Captured is the novel's opening scene:
The court-house clock boomed five times and Mr. Ames performed the rite of taking out his watch. It never failed to give him a small satisfaction to find that his watch was exactly on time, for he was a man who liked things in order: watch in order, clothes however shabby in order, conscience neatly in order.At the right, we can see the Urania Burlesque Theatre, at which Mr. Ames serves as doorman.
A dog chased a cat across Mr. Ames' path...

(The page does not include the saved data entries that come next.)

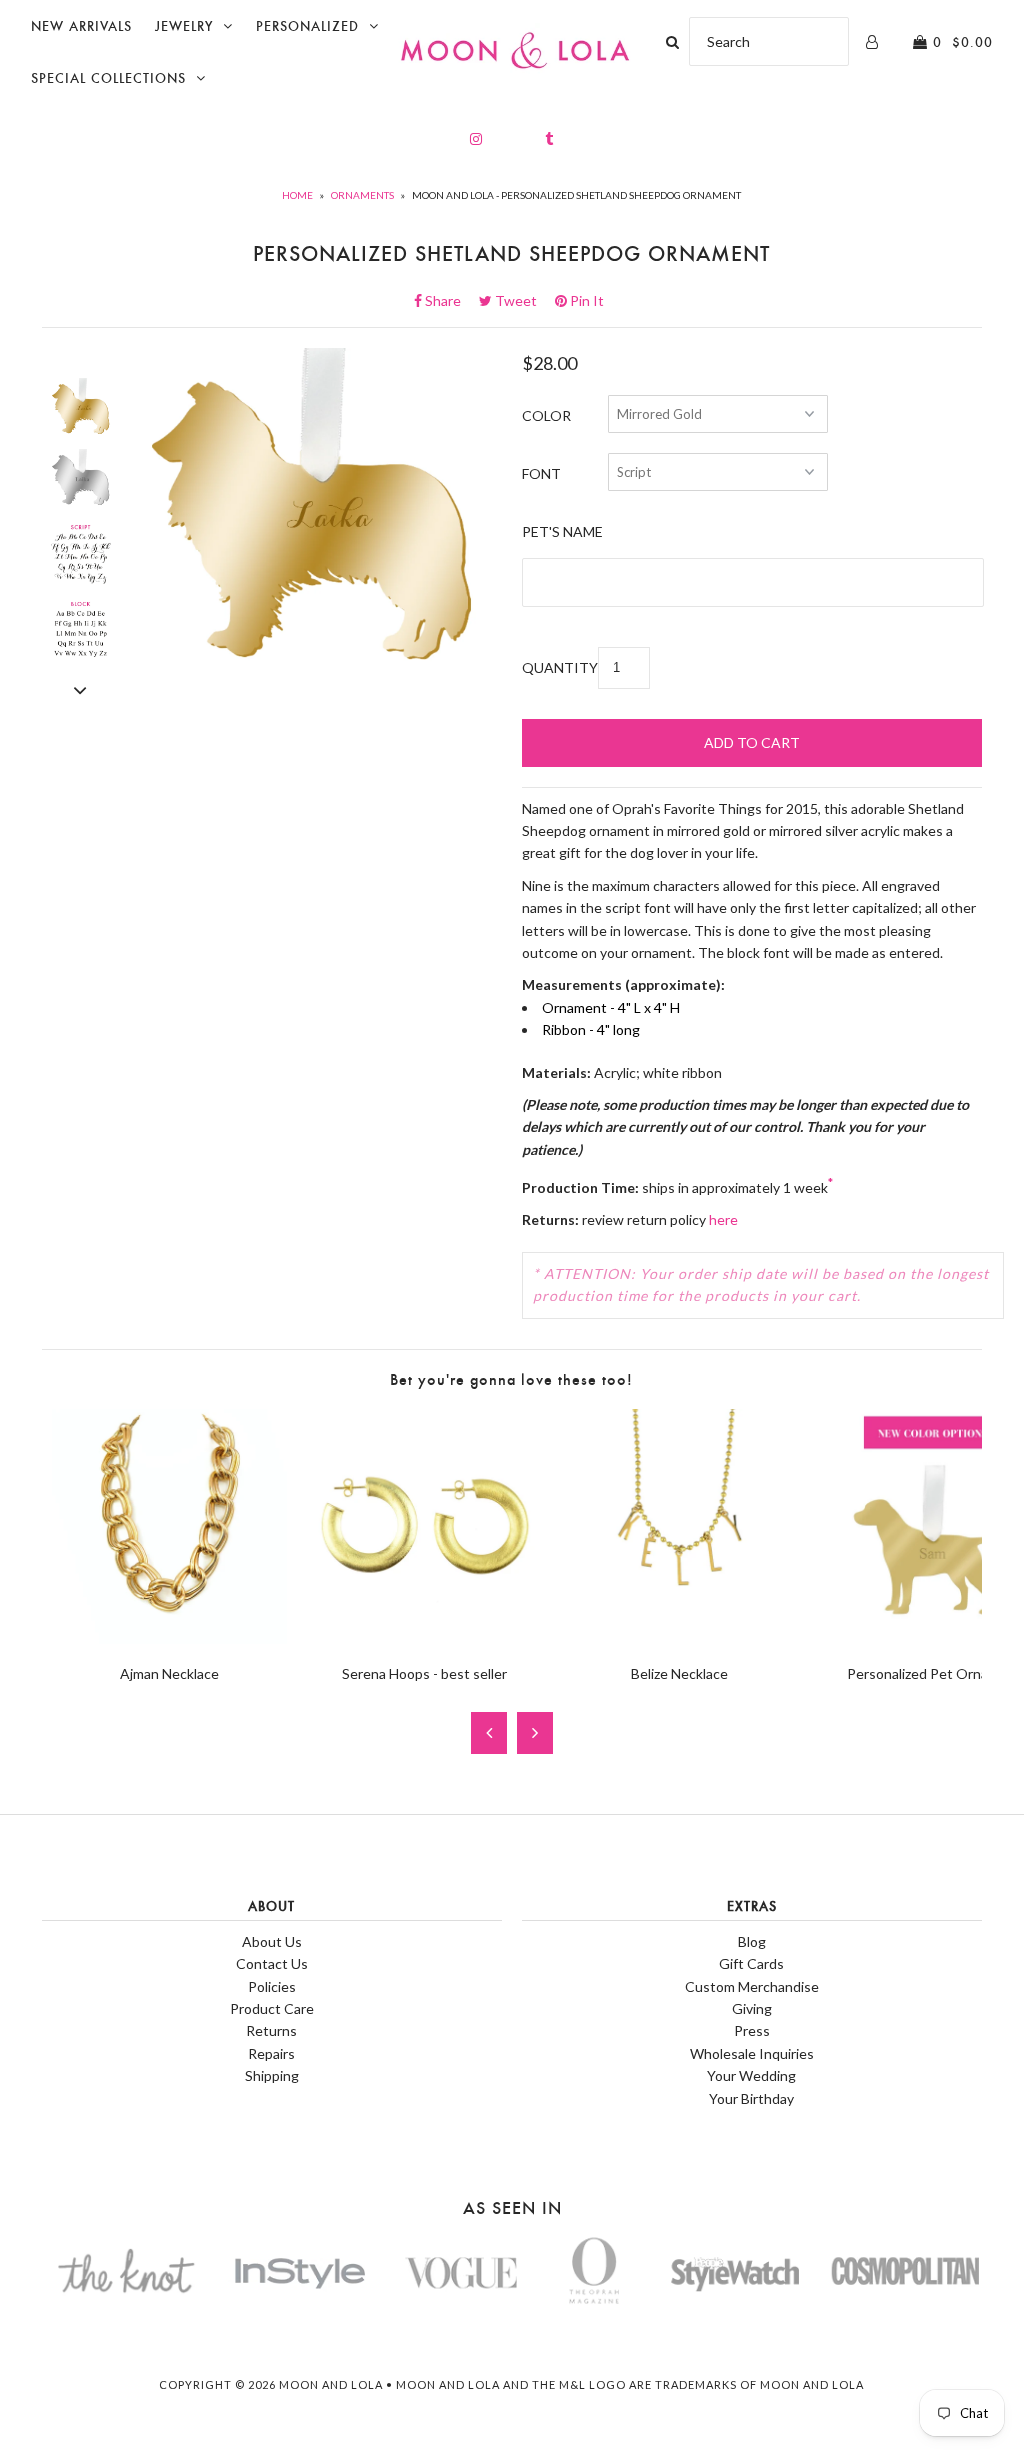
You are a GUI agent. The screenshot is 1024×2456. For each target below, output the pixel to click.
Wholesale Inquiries (752, 2053)
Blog (752, 1941)
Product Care (272, 2008)
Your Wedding (751, 2075)
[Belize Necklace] (679, 1638)
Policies (272, 1986)
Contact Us (272, 1963)
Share (449, 300)
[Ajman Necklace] (169, 1638)
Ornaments (362, 195)
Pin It (585, 300)
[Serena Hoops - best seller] (424, 1638)
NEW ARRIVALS (81, 26)
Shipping (272, 2075)
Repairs (271, 2053)
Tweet (522, 300)
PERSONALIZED (307, 26)
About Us (272, 1941)
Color (546, 415)
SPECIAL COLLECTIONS (108, 78)
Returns (271, 2030)
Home (297, 195)
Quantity (560, 667)
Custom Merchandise (752, 1986)
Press (752, 2030)
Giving (752, 2008)
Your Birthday (751, 2098)
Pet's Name (562, 531)
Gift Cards (751, 1963)
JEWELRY (184, 26)
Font (541, 473)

Randall Speller has written a very fine piece on the artist, "Arthur Steven at the Ryerson Press: Designing the Post-War Years (1949-1969)" (Papers of the Bibliographical Society of Canada/Cahiers De La Société Bibliographique Du Canada, Fall/Automne 2003), in which we find this:
In opposition to company policy during these early years, Steven was able to discreetly insert his name or an initial on the occasional dust jacket or illustration, something that appears to have been easier in the early 1950s. The jackets for Philip Child's Mr. Ames against Time [sic] (1949), J.V. McAree's Cabbagetown Store (1953), and William Arthur Deacon's The 4 Jameses (1953), among others, are signed "Steven" in very small letters; Isabelle Hughes' The Wise Brother (1954) and the map endpapers of Marjorie Freeman Campbell's Niagara: Hinge of the Golden Arc (1958) are signed with a very small 'S' in the lower right corner. These "signatures" are the first indicators of a consistent design presence at Ryerson in the post-Thoreau MacDonald years.This, of course, has sent me running to the bookcase. Sure enough, I found "STEVEN" by the side of the road on the cover of Cabbagetown Store.
On the jacket he produced for Ryerson's The 4 Jameses, a favourite, "STEVEN" can be seen near the bottom right-hand corner.
And, also bottom right, there's that "S" on the cover of The Wise Brother.
I found no other jackets signed "STEVEN" or "S" in my modest collection of Ryerson Press books – just forty-two in all – but that doesn't mean I won't keep looking.